- [About this task] The lines from the one containing "1856x831 pixels." through the last line below, both ends included, must be reproduced exactly, with no pictures.

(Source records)
______________________________

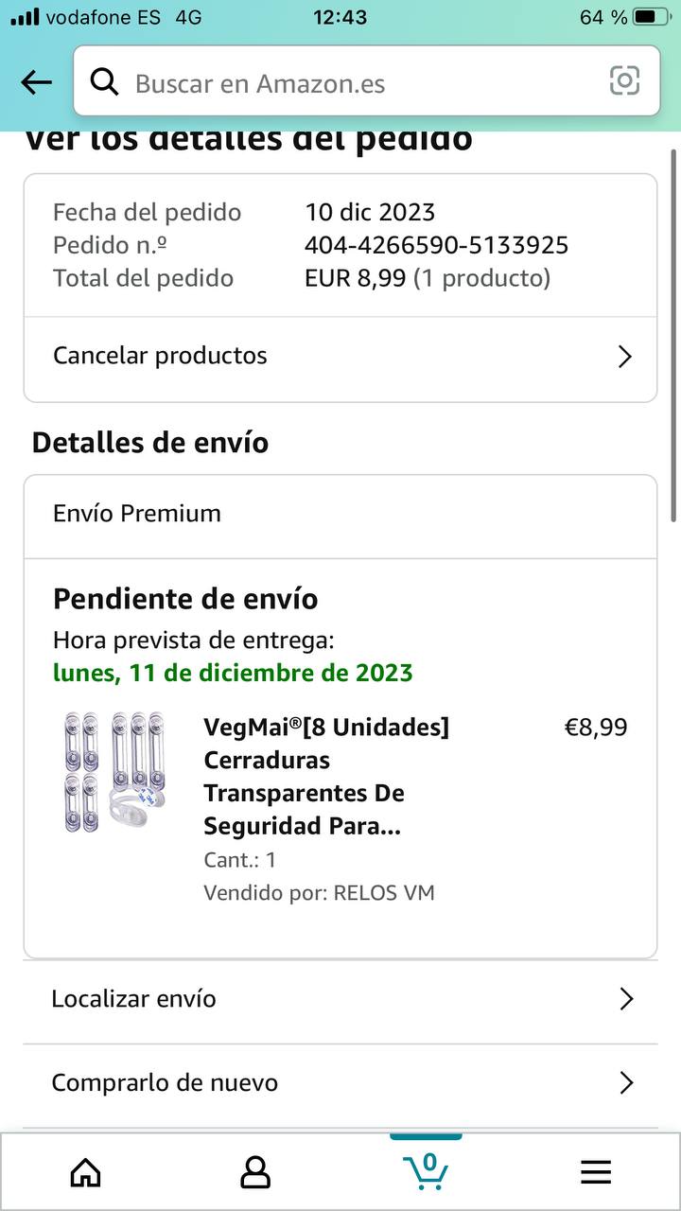This screenshot has height=1211, width=681.
Task: Tap the search magnifier icon
Action: [103, 82]

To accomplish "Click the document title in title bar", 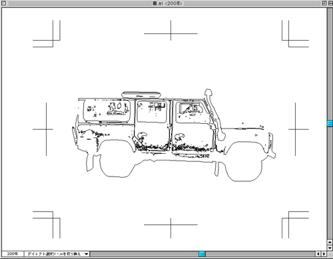I will pos(167,3).
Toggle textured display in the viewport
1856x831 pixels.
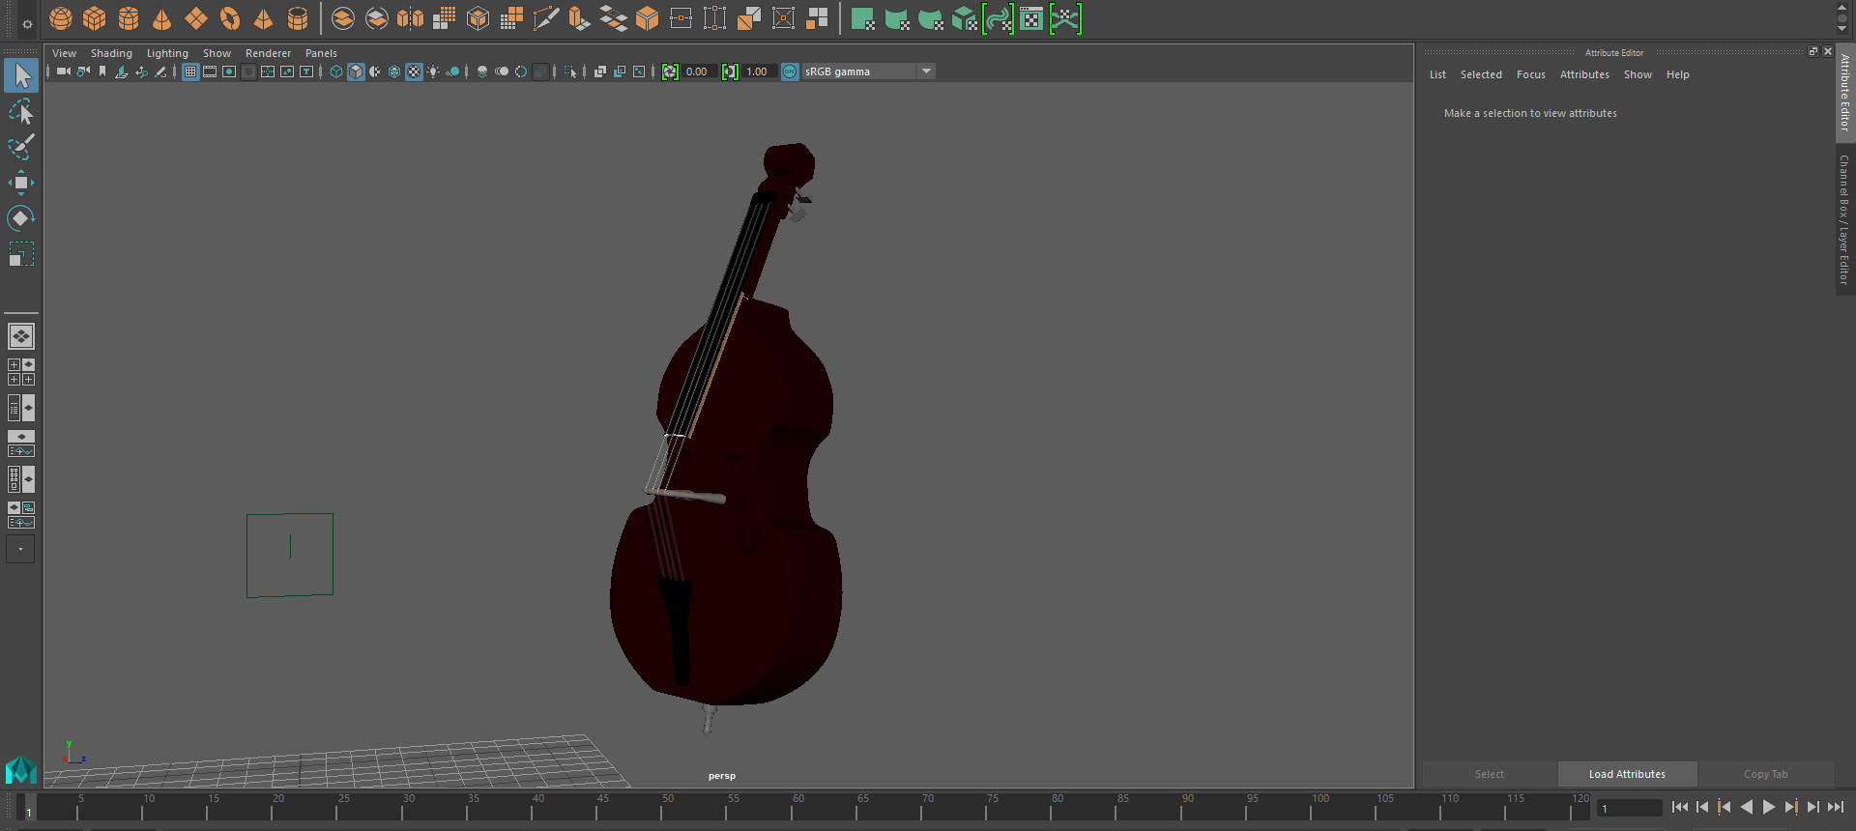point(414,72)
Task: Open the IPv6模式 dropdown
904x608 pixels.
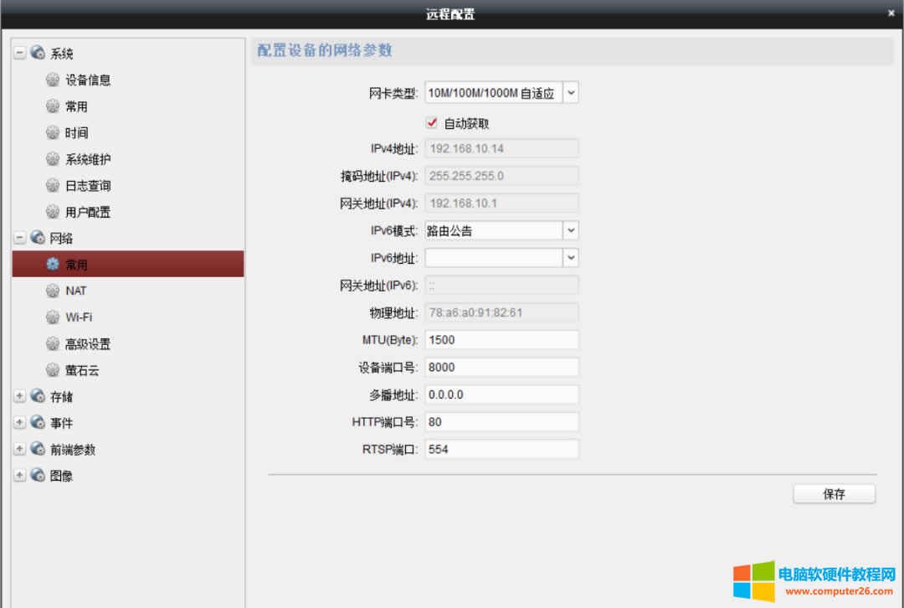Action: coord(570,230)
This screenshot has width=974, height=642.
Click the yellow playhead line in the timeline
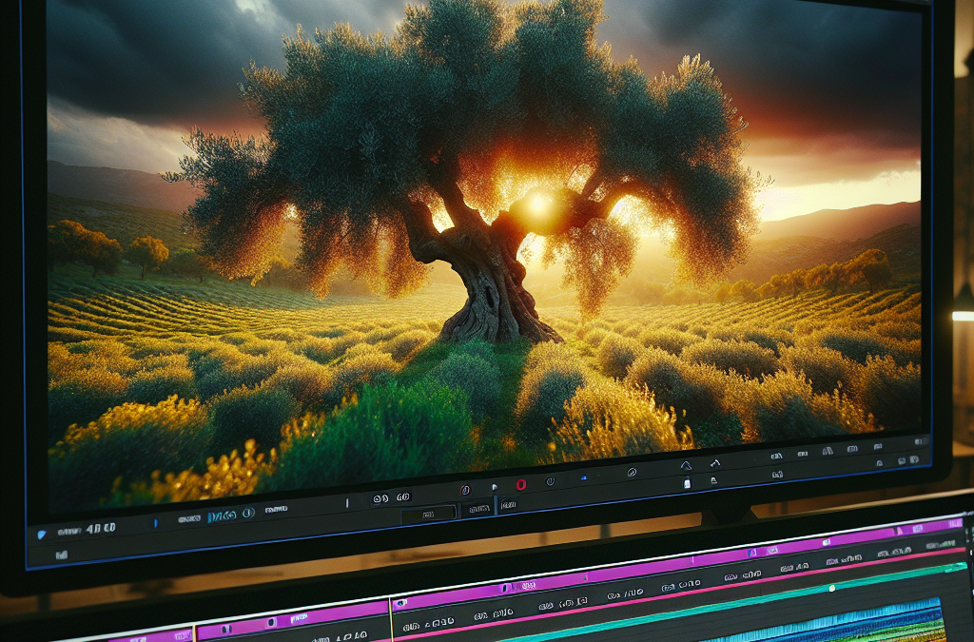tap(391, 619)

______________________________

- [Solution for this exercise]
1856x831 pixels.
point(414,72)
Task: Open the IPv6模式 dropdown
904x608 pixels.
Action: coord(570,230)
This screenshot has width=974, height=642.
Click the yellow playhead line in the timeline
tap(391, 619)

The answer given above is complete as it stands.